Başkan Bush bundan tam dört yıl önce Amerika’nın artık petrol zengini Ortadoğu’da istikrarın korunması için bölgenin demokratik olmayan ülkelerini daha fazla desteklemeyeceğini ilan etmişti. Bu mesaj, Ortadoğu’da şok dalgası yaratmıştı. Bu mesajla pek çok kişi Ortadoğu’da nihayet demokratik bir değişim beklentisine girmişti.

Ancak geçenlerde Carnegie Uluslararası Barış Fonu adlı düşünce kuruluşunun düzenlediği toplantıda, uzmanlar, Amerika’nın, Ortadoğu’ya demokrasi götürme politikasının gücünü kaybetmekte olduğu uyarısında bulundu. Bu kuruluşun uzmanlarından Emir Hamzavi gerilemeyi, Irak’taki zor durumla Ortadoğu ülkelerinde dincilerin son zamanlarda kaydettiği başarılara bağladı. Bu uzman Hamas’ın Filistin’de, Müslüman Kardeşler örgütünün de Mısır seçimlerinde kazandığı zaferlerin Ortadoğu’ya demokrasi götürme politikasını gevşettiğini düşünüyor. Hamzavi ayrıca, Amerika’nın demokratik olmayan Arap rejimlere desteğinin devam etmesinin de, bölgedeki çıkarlarını ters etkilediğini kaydetti.

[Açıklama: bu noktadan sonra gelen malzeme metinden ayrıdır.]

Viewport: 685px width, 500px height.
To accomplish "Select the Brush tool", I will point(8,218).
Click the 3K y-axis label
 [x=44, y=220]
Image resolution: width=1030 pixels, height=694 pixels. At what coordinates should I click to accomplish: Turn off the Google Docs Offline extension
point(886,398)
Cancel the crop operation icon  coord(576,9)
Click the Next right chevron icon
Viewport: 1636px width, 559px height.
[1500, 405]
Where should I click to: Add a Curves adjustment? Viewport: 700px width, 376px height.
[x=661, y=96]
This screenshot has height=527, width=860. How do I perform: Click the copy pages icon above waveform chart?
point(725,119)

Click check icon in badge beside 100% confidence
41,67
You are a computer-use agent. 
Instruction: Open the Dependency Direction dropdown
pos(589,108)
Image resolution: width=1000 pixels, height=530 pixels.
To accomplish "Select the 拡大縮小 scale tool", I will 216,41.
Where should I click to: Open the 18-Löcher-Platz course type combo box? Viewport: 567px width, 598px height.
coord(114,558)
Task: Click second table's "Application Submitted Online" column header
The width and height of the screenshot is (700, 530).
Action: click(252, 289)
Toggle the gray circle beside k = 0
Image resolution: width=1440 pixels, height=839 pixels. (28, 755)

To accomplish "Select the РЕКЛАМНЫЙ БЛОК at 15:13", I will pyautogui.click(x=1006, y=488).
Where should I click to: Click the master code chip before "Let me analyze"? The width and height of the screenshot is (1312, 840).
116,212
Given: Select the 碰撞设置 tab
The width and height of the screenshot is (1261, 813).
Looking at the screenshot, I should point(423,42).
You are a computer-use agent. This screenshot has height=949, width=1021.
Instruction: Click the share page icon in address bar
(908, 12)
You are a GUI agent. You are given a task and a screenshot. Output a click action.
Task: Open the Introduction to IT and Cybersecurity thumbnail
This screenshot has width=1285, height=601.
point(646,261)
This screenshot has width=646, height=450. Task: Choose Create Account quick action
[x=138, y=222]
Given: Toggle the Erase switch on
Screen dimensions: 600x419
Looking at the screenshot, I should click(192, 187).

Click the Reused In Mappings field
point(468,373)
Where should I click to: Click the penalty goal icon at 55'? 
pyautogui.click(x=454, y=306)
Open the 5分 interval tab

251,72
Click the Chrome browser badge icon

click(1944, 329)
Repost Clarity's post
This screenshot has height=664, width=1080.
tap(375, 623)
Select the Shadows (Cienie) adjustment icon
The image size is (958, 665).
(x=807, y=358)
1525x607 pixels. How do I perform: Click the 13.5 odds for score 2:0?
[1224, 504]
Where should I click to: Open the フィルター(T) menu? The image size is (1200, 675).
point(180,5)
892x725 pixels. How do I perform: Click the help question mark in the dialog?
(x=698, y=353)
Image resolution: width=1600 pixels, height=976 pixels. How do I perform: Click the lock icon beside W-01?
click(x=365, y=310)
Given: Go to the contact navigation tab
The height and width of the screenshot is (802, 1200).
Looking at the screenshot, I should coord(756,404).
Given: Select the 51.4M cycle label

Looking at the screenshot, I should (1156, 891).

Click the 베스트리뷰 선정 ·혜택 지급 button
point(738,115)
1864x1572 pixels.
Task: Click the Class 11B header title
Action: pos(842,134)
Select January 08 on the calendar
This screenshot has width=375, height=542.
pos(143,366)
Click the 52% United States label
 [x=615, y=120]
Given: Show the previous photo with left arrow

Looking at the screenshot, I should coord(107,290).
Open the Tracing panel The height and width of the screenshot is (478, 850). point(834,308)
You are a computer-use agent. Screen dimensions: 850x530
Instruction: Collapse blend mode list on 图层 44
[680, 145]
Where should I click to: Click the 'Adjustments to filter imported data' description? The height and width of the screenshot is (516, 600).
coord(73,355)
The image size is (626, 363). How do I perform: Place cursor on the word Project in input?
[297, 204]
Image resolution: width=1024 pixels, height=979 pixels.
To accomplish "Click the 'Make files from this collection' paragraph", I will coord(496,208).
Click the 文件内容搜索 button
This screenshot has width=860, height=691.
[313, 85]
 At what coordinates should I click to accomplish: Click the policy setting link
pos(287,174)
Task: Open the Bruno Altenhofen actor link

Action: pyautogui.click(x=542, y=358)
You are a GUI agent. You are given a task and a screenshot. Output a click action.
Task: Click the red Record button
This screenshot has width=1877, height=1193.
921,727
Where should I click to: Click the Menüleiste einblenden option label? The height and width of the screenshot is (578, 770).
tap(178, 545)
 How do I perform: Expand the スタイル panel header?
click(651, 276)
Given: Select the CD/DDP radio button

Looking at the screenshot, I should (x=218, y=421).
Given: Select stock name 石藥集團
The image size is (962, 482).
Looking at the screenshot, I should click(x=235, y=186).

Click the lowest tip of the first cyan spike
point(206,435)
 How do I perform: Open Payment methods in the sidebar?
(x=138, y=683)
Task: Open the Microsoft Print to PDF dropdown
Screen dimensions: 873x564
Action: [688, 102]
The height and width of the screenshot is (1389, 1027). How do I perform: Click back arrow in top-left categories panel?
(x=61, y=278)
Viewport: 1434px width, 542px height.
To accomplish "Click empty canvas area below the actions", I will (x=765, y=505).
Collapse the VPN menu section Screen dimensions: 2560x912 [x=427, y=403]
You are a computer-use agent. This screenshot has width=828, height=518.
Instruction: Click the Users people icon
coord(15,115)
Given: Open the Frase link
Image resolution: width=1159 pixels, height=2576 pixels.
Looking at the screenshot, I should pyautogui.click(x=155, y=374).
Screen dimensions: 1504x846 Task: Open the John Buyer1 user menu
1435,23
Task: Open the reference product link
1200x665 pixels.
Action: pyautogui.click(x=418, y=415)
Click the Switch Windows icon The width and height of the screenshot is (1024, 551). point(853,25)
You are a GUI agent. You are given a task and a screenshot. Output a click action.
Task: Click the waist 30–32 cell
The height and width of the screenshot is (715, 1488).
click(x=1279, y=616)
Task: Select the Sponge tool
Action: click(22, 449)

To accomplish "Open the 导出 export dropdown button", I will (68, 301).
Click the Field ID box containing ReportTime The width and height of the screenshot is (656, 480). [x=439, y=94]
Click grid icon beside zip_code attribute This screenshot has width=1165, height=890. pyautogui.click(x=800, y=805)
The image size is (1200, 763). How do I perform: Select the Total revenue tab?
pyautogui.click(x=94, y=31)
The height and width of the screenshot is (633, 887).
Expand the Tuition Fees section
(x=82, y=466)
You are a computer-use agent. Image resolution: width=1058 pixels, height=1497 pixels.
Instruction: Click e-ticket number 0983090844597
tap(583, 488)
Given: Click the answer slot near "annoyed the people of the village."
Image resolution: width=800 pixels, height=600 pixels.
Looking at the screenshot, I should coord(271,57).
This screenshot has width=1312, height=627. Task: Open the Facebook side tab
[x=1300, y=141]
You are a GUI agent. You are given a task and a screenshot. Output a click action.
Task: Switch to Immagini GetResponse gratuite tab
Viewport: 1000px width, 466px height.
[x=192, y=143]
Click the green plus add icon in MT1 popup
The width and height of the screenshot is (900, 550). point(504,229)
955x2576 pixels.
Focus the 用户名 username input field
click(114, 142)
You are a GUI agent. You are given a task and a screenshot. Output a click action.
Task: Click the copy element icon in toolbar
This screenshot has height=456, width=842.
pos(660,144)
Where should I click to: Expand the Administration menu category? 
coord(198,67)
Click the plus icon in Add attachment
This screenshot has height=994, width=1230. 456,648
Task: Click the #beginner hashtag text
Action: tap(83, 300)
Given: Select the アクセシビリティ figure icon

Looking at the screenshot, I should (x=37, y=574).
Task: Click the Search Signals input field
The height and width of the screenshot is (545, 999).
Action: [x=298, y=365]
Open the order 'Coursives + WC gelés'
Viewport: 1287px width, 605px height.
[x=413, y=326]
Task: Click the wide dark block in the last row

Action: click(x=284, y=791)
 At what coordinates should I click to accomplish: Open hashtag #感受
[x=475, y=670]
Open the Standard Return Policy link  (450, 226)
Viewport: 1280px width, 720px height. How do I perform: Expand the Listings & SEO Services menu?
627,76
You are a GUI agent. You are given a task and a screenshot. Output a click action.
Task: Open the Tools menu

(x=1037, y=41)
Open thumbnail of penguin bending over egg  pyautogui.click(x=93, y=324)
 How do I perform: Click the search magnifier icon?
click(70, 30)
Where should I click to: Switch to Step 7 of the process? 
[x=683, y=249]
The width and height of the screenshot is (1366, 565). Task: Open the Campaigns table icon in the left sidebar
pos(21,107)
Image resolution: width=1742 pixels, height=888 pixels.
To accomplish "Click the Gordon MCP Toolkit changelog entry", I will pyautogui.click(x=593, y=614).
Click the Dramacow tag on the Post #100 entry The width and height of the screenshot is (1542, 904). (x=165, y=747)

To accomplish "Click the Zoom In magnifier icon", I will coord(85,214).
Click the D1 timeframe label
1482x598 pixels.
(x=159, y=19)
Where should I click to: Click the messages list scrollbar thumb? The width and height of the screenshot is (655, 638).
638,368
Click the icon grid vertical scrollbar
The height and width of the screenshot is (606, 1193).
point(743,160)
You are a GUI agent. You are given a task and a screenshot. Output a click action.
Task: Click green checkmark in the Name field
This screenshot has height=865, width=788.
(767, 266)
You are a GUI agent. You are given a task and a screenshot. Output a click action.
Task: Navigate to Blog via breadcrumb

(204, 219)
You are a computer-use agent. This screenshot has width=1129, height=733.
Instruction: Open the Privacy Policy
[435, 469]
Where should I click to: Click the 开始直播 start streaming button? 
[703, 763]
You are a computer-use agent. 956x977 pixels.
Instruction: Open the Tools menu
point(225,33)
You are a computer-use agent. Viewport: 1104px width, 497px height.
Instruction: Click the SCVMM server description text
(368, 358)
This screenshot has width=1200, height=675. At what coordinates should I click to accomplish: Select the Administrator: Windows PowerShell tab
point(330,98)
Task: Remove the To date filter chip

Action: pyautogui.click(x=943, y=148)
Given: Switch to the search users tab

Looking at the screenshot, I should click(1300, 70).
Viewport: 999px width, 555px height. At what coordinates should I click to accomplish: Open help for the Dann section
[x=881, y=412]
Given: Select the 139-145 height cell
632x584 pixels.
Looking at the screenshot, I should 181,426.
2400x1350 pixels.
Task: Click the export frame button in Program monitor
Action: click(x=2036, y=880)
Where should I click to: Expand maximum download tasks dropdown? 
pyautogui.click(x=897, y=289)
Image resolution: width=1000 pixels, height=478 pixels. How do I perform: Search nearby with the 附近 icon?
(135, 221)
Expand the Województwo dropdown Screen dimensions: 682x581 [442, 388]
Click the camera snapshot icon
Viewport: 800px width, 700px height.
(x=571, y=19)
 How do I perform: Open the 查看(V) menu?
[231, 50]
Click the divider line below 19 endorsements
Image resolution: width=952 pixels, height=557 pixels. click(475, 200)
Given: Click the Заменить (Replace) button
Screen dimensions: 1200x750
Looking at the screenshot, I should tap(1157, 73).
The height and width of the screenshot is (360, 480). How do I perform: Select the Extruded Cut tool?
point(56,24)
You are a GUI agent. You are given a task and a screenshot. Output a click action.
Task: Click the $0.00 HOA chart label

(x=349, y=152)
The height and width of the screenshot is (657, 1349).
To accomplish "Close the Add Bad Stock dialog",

Hamzavi şöyle konuştu: "Durum iki sebepten dolayı çok ciddi. Bunlardan birincisi, zorba rejimlerin daima istikrar içinde kalacaklarını beklemek yanlış. Ayrıca bugünkü durum, Amerikan yönetiminin 2001 terör saldırılarından sonra geliştirdiği terörizmi önlemek ve yapıcı bir anlayışla istikrarı kurma mantığına da tamamen ters düşüyor. İkinci olarak da bugünkü durum, beklentilerin suya düşmesi nedeniyle büyük hayal kırıklığına yol açıyor. Bu da Amerika’nın çıkarları için büyük tehlike yaratıyor."

Hamzavi Amerika’nın Ortadoğu’da demokratik değişim için gücünü seferber etmesi gerektiğini belirtiyor. Bu uzman ilk etapta, Amerika’ya fazla dost gözükmeyen yönetimleri işbaşına getirse bile, demokratik değişim politikasından vazgeçilmemesini istiyor.

Bazı uzmanlar Amerika’nın Ortadoğu’da demokrasiyi teşvik politikasının, işgal altındayken daha da kargaşaya giren Irak yüzünden kötü bir başlangıç yaptığına ve demokrasi politikasının gevşediğine işaret ediyor. Washington’daki İslam ve Demokrasi Araştırmalar Merkezi’nin kurucusu ve başkanı Rıdvan Mesmudi, Irak’ın demokrasiyi ilerletebilmek için, bölge ülkelerine başka baskı yolları uygulanması ihtiyacını ortaya koyduğunu söylüyor:

Mesmudi şöyle konuştu: "Dış baskı, demokrasinin vazgeçilmez bir unsurudur ve işlerliğe sahiptir. 2004 ve 2005 yıllarında dış baskı işlemiştir. Hem Arap hem de Müslüman dünyada bu baskı işlemiş ve sonuç vermiştir. Tabi her ülkede aynı derecede sonuç vermemiştir. Fakat Tunus örneğinde bile, demokrasi ve özgürlüklerin 15 yıl süreyle rafa kaldırılmış olmasının ardından, bazı demokratik gelişmeler görüldü. 2004 ve 2005 yıllarında, hapsedilen insanlar serbest bırakıldı, demokrasiden söz edilmeye başlandı ve birçok siyasi ilerleme yaşandı. Bu bakımdan dış baskının gerekli olduğuna ve işlediğine inanıyorum."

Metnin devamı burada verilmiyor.